Doctoral student Heather Dewey-Hagborg, who is completing her degree in electronic art at Rensselaer Polytechnic Institute in Troy, New York, wanted to find out just how much of ourselves we are potentially revealing through this personal debris. So she began collecting these nasty little leave-behinds, and found that, “the more I walked around the city, the more I saw these genetic artifacts everywhere I looked.”

Heather’s next step was to take her collection of forensic samples to a community bio-lab in New York City for DNA analysis. She sequenced specific genomic regions and then crosschecked what she found against the published database on the human genome.

Meticulously focusing on approximately 50 human traits related to such characteristics as the color of hair, eyes and complexion, the propensity to carry extra weight, and an individual’s ancestry, Dewey-Hagborg was able to discern the likely physical traits of the former ‘owners’ of whatever it was she was sampling.

She fed the information into a computer and then used a 3-D printer to generate a mask that reveals what the person may have looked like. Though she couldn’t predict the actual shape of their face, this is not because the DNA from a strand of hair won’t reveal that kind of information. It’s only that the science hasn’t gotten quite that far yet.

In 2013, Dewey-Hagborg exhibited her masks in an art show she called ‘Stranger Visions.’ The exhibition at Genspace, the community bio-lab, will continue till mid-June – then on to Long Island and Mexico City.

Given that we’re now ‘under the protection’ of the surveillance state – such that police agencies are amassing an enormous database of our biomarkers – we might want to consider the wisdom of doing what our mothers always told us we should do. Doesn’t it make sense to pick up after ourselves – and avoid public spitting – rather than shedding valuable bits of information everywhere we go?

“You wouldn’t leave your medical records on a subway for just anyone to read,” Dewey-Hagborg said. “It should be a choice.” And that’s just what she is endeavoring to make it. She has developed a two-part product called ‘Invisible,’ which contains a bottle of Erase – to remove 99.5% of your genetic material – and one called Replace, to scramble the code on whatever remains.

Because she’s not in it for the money, Dewey Hagborg also provides the recipe for the DIY version of Invisible at her at http://biogenfutur.es web site. She also provides a very persuasive explanation of why this is a precaution worth taking in today’s world. As stated on her web site and in the brief intro video on the homepage, only .5 nanograms of DNA are necessary for analysis. Yet we leave 108 nanograms of DNA in a microliter of saliva.

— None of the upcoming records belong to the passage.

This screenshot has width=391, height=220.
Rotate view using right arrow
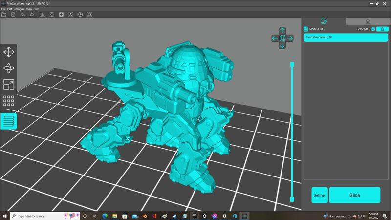290,38
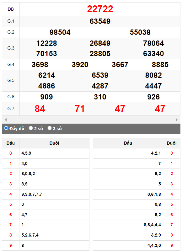Click the right scroll arrow
This screenshot has width=182, height=251.
click(177, 120)
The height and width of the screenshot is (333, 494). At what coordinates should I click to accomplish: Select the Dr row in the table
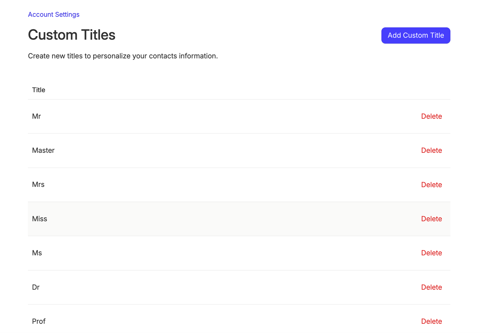pos(196,287)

You can learn more about Dewey-Hagborg at a hub for community research on biological privacy: biononymous.me. If you take the precautions that she and her associates advocate, you might end up – "doing things that might even border on illegal, but might be the same kinds of things that police or corporations might be doing less publicly," said. While pursuing her doctorate, Dewey-Hagborg is also an Associate professor of art at the School of the Chicago Art Institute.